# Stored entries
::::

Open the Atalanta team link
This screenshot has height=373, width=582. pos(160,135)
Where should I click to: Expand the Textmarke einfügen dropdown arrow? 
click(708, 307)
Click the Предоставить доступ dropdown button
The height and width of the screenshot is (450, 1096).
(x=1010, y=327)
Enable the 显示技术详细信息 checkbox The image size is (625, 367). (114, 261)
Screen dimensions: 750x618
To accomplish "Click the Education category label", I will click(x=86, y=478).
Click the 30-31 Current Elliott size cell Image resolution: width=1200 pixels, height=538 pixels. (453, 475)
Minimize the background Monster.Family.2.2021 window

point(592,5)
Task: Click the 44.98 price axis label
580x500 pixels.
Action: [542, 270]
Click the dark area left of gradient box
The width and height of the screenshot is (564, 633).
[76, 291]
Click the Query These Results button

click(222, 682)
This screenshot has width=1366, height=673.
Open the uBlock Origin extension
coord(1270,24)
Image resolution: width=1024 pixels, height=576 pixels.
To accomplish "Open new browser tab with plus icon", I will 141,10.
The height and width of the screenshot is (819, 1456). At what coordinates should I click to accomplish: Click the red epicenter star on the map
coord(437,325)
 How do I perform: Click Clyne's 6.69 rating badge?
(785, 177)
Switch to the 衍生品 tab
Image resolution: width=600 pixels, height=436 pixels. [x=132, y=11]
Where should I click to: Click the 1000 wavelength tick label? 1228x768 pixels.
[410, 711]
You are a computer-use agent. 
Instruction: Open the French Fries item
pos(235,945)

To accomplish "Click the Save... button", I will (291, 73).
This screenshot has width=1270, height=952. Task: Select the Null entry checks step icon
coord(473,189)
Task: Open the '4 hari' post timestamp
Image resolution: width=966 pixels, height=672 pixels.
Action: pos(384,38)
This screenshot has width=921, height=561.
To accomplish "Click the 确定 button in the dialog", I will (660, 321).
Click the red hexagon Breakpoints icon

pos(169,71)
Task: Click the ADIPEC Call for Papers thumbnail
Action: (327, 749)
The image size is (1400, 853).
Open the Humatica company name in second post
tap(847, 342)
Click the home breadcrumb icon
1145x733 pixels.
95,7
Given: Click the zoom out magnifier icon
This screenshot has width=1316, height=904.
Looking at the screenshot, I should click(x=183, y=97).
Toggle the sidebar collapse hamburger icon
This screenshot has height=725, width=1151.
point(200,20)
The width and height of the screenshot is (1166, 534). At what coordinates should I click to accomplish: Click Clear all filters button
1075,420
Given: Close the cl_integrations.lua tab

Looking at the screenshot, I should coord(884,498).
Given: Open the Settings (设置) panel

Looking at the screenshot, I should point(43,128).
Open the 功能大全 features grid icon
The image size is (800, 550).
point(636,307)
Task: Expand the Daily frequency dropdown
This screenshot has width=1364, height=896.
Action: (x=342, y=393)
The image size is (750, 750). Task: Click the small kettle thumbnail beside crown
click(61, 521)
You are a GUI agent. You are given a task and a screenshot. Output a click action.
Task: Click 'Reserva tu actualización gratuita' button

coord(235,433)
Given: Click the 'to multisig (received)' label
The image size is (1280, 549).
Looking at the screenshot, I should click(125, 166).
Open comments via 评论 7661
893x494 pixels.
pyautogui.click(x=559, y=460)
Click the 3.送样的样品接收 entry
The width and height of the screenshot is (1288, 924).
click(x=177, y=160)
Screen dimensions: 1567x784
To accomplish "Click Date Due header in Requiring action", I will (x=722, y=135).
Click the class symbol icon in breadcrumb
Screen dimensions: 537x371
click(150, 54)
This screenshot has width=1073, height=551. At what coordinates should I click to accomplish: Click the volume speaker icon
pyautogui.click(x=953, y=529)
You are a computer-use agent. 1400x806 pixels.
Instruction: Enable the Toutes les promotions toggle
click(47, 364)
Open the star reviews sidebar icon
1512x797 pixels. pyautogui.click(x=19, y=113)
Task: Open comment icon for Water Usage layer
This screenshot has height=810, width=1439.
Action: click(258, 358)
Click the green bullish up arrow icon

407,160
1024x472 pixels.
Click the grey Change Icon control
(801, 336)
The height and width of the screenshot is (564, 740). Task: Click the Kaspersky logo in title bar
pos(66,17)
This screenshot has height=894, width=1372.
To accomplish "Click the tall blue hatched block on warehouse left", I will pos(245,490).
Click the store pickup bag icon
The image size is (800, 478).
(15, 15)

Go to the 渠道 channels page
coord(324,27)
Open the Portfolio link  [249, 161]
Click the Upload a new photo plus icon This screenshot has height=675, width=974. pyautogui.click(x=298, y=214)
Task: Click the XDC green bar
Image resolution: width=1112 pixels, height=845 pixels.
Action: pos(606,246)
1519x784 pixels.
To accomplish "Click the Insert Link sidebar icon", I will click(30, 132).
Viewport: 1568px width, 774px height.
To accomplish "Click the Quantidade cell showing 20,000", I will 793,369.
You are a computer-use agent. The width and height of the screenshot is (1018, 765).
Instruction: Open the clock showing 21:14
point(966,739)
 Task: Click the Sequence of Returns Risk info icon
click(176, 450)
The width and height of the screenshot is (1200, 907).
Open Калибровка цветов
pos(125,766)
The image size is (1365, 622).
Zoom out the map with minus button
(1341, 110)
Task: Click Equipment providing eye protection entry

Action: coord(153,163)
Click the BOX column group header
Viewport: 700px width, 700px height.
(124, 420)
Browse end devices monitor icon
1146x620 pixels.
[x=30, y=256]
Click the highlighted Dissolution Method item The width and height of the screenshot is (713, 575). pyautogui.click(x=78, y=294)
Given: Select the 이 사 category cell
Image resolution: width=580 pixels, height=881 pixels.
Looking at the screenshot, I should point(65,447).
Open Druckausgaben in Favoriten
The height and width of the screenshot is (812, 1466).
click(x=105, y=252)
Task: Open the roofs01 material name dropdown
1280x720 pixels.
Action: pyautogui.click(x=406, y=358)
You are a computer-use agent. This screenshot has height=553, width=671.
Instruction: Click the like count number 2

::::

# Problem requirements
The reply should consist of all the records, repeated exactly.

# Exercise response
Open the Atalanta team link
This screenshot has height=373, width=582. pos(160,135)
Where should I click to: Expand the Textmarke einfügen dropdown arrow? 
click(708, 307)
Click the Предоставить доступ dropdown button
The height and width of the screenshot is (450, 1096).
(x=1010, y=327)
Enable the 显示技术详细信息 checkbox The image size is (625, 367). (114, 261)
Screen dimensions: 750x618
To accomplish "Click the Education category label", I will click(x=86, y=478).
Click the 30-31 Current Elliott size cell Image resolution: width=1200 pixels, height=538 pixels. (453, 475)
Minimize the background Monster.Family.2.2021 window

point(592,5)
Task: Click the 44.98 price axis label
580x500 pixels.
Action: [542, 270]
Click the dark area left of gradient box
The width and height of the screenshot is (564, 633).
[76, 291]
Click the Query These Results button

click(222, 682)
This screenshot has width=1366, height=673.
Open the uBlock Origin extension
coord(1270,24)
Image resolution: width=1024 pixels, height=576 pixels.
To accomplish "Open new browser tab with plus icon", I will 141,10.
The height and width of the screenshot is (819, 1456). At what coordinates should I click to accomplish: Click the red epicenter star on the map
coord(437,325)
 How do I perform: Click Clyne's 6.69 rating badge?
(785, 177)
Switch to the 衍生品 tab
Image resolution: width=600 pixels, height=436 pixels. [x=132, y=11]
Where should I click to: Click the 1000 wavelength tick label? 1228x768 pixels.
[410, 711]
You are a computer-use agent. 
Instruction: Open the French Fries item
pos(235,945)

To accomplish "Click the Save... button", I will (291, 73).
This screenshot has width=1270, height=952. Task: Select the Null entry checks step icon
coord(473,189)
Task: Open the '4 hari' post timestamp
Image resolution: width=966 pixels, height=672 pixels.
Action: pos(384,38)
This screenshot has width=921, height=561.
To accomplish "Click the 确定 button in the dialog", I will (660, 321).
Click the red hexagon Breakpoints icon

pos(169,71)
Task: Click the ADIPEC Call for Papers thumbnail
Action: (327, 749)
The image size is (1400, 853).
Open the Humatica company name in second post
tap(847, 342)
Click the home breadcrumb icon
1145x733 pixels.
95,7
Given: Click the zoom out magnifier icon
This screenshot has width=1316, height=904.
Looking at the screenshot, I should click(x=183, y=97).
Toggle the sidebar collapse hamburger icon
This screenshot has height=725, width=1151.
point(200,20)
The width and height of the screenshot is (1166, 534). At what coordinates should I click to accomplish: Click Clear all filters button
1075,420
Given: Close the cl_integrations.lua tab

Looking at the screenshot, I should coord(884,498).
Given: Open the Settings (设置) panel

Looking at the screenshot, I should point(43,128).
Open the 功能大全 features grid icon
The image size is (800, 550).
point(636,307)
Task: Expand the Daily frequency dropdown
This screenshot has width=1364, height=896.
Action: (x=342, y=393)
The image size is (750, 750). Task: Click the small kettle thumbnail beside crown
click(61, 521)
You are a GUI agent. You are given a task and a screenshot. Output a click action.
Task: Click 'Reserva tu actualización gratuita' button

coord(235,433)
Given: Click the 'to multisig (received)' label
The image size is (1280, 549).
Looking at the screenshot, I should click(125, 166).
Open comments via 评论 7661
893x494 pixels.
pyautogui.click(x=559, y=460)
Click the 3.送样的样品接收 entry
The width and height of the screenshot is (1288, 924).
click(x=177, y=160)
Screen dimensions: 1567x784
To accomplish "Click Date Due header in Requiring action", I will (x=722, y=135).
Click the class symbol icon in breadcrumb
Screen dimensions: 537x371
click(150, 54)
This screenshot has width=1073, height=551. At what coordinates should I click to accomplish: Click the volume speaker icon
pyautogui.click(x=953, y=529)
You are a computer-use agent. 1400x806 pixels.
Instruction: Enable the Toutes les promotions toggle
click(47, 364)
Open the star reviews sidebar icon
1512x797 pixels. pyautogui.click(x=19, y=113)
Task: Open comment icon for Water Usage layer
This screenshot has height=810, width=1439.
Action: click(258, 358)
Click the green bullish up arrow icon

407,160
1024x472 pixels.
Click the grey Change Icon control
(801, 336)
The height and width of the screenshot is (564, 740). Task: Click the Kaspersky logo in title bar
pos(66,17)
This screenshot has height=894, width=1372.
To accomplish "Click the tall blue hatched block on warehouse left", I will pos(245,490).
Click the store pickup bag icon
The image size is (800, 478).
(15, 15)

Go to the 渠道 channels page
coord(324,27)
Open the Portfolio link  [249, 161]
Click the Upload a new photo plus icon This screenshot has height=675, width=974. pyautogui.click(x=298, y=214)
Task: Click the XDC green bar
Image resolution: width=1112 pixels, height=845 pixels.
Action: pos(606,246)
1519x784 pixels.
To accomplish "Click the Insert Link sidebar icon", I will click(30, 132).
Viewport: 1568px width, 774px height.
To accomplish "Click the Quantidade cell showing 20,000", I will 793,369.
You are a computer-use agent. The width and height of the screenshot is (1018, 765).
Instruction: Open the clock showing 21:14
point(966,739)
 Task: Click the Sequence of Returns Risk info icon
click(176, 450)
The width and height of the screenshot is (1200, 907).
Open Калибровка цветов
pos(125,766)
The image size is (1365, 622).
Zoom out the map with minus button
(1341, 110)
Task: Click Equipment providing eye protection entry

Action: coord(153,163)
Click the BOX column group header
Viewport: 700px width, 700px height.
(124, 420)
Browse end devices monitor icon
1146x620 pixels.
[x=30, y=256]
Click the highlighted Dissolution Method item The width and height of the screenshot is (713, 575). pyautogui.click(x=78, y=294)
Given: Select the 이 사 category cell
Image resolution: width=580 pixels, height=881 pixels.
Looking at the screenshot, I should point(65,447).
Open Druckausgaben in Favoriten
The height and width of the screenshot is (812, 1466).
click(x=105, y=252)
Task: Open the roofs01 material name dropdown
1280x720 pixels.
Action: pyautogui.click(x=406, y=358)
You are a computer-use agent. This screenshot has height=553, width=671.
Instruction: Click the like count number 2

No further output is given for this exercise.